### WORK TO BE COMPLETED:
Return the lines of the material word for word, everything from the line containing "What do you see at coordinates (618, 294)" down to the line containing "table-row: ✓ 05/11/12-2:13:57 pm 166.99.224.40 Communi… is", including both of those lines.

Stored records
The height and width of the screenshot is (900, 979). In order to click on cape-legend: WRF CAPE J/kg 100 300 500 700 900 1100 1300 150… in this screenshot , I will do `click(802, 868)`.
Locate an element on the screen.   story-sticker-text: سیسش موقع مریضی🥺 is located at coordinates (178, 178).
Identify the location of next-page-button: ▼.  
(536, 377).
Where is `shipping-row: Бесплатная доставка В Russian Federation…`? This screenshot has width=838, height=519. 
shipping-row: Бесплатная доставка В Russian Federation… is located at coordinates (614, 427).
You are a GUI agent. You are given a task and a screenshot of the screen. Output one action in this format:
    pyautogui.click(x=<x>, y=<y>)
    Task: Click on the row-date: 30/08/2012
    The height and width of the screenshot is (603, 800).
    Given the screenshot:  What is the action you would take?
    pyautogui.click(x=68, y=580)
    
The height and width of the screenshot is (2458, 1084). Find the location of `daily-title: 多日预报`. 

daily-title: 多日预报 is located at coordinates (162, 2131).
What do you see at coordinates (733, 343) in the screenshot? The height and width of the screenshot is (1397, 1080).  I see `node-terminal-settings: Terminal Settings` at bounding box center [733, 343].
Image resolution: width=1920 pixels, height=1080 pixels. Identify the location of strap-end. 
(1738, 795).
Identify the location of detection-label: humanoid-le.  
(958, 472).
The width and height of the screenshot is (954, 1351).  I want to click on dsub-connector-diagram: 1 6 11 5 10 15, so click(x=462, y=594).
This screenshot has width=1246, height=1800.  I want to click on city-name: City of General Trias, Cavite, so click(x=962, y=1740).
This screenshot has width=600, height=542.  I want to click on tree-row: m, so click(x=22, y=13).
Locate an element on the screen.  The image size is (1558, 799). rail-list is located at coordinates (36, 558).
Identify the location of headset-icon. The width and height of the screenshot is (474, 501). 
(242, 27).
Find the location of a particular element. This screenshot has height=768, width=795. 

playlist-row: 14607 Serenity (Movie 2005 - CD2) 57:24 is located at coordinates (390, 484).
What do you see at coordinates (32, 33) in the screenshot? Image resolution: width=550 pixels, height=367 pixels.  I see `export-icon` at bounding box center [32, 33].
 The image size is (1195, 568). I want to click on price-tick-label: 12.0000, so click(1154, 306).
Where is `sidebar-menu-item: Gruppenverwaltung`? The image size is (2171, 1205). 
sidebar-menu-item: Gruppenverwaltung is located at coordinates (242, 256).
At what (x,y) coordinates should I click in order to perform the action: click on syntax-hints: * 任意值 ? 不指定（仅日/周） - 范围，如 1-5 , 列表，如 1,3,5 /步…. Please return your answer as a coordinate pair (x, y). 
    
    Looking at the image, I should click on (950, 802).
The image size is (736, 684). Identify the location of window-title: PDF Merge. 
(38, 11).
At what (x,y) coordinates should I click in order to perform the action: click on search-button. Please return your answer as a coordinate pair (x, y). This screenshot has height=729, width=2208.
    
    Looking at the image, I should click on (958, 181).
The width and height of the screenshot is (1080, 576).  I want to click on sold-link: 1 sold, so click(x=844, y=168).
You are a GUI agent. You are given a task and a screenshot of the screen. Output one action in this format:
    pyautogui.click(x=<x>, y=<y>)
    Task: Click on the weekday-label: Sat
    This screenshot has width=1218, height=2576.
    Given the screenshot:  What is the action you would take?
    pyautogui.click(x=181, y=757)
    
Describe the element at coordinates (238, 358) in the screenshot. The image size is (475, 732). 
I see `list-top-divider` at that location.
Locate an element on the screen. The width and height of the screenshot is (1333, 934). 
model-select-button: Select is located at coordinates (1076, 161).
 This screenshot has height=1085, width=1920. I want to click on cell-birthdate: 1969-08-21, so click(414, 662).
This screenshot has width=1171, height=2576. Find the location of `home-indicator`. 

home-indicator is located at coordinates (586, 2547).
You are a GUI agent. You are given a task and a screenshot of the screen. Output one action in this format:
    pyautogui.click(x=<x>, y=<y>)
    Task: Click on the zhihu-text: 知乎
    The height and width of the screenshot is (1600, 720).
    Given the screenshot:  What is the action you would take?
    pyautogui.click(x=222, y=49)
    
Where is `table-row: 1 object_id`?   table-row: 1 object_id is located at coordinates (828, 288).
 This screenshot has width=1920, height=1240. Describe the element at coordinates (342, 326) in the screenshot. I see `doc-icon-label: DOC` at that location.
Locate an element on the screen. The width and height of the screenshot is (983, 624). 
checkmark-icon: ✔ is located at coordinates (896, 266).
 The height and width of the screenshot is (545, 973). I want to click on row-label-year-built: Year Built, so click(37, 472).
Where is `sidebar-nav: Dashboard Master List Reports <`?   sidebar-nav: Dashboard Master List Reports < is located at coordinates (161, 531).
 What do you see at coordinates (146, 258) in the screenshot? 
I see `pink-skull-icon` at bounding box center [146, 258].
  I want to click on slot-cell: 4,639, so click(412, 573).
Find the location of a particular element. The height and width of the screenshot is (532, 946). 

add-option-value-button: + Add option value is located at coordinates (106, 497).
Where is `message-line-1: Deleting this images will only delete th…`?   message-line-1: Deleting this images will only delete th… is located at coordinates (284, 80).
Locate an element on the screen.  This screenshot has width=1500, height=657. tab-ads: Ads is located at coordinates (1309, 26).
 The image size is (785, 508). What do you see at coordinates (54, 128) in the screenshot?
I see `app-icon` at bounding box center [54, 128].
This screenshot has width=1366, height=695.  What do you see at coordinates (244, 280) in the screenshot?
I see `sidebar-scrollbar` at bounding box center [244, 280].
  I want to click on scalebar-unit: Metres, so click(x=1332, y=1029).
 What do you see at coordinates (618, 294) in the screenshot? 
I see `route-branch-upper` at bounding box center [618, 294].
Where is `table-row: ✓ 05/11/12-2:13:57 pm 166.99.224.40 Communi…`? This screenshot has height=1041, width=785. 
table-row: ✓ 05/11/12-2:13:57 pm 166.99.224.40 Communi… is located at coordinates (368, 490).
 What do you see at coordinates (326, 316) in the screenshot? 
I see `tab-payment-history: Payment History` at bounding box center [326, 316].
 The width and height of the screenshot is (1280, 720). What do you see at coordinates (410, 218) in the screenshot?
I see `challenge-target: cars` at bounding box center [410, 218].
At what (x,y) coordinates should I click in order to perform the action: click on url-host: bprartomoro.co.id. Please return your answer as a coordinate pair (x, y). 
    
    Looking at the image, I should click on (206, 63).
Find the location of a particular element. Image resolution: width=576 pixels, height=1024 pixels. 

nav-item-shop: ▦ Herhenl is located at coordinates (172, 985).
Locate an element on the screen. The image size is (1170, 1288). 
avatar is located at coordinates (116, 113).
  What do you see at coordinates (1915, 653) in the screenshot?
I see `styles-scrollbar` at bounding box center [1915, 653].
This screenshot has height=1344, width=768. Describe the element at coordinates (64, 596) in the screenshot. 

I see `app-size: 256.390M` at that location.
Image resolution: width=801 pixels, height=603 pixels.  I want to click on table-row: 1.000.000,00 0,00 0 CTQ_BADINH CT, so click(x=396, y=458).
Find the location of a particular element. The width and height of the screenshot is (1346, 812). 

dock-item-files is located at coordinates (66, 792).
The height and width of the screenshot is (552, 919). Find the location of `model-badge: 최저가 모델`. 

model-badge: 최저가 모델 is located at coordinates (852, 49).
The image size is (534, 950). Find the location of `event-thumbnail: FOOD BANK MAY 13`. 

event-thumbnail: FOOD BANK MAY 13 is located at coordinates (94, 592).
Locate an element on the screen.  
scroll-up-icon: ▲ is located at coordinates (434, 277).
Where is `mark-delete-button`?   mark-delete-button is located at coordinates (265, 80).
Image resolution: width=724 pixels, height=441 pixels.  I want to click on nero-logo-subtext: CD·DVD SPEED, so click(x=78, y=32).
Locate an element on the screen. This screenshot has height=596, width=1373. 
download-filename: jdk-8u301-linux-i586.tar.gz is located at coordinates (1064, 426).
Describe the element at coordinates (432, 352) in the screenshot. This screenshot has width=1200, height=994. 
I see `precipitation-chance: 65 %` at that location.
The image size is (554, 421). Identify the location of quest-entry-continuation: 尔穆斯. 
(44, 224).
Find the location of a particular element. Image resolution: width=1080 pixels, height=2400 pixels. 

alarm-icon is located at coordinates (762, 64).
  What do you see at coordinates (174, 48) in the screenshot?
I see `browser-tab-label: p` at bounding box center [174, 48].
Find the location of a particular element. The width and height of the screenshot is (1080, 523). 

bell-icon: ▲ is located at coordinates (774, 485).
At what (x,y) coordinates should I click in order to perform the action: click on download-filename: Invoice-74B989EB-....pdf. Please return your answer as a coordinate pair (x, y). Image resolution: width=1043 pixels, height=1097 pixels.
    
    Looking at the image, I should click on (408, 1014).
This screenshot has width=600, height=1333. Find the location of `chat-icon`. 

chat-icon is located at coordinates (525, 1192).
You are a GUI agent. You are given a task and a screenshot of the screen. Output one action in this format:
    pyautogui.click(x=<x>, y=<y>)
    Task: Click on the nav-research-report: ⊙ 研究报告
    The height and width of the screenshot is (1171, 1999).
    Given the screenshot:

### RESPONSE:
 What do you see at coordinates (618, 294) in the screenshot? 
I see `route-branch-upper` at bounding box center [618, 294].
Where is `table-row: ✓ 05/11/12-2:13:57 pm 166.99.224.40 Communi…`? This screenshot has height=1041, width=785. 
table-row: ✓ 05/11/12-2:13:57 pm 166.99.224.40 Communi… is located at coordinates (368, 490).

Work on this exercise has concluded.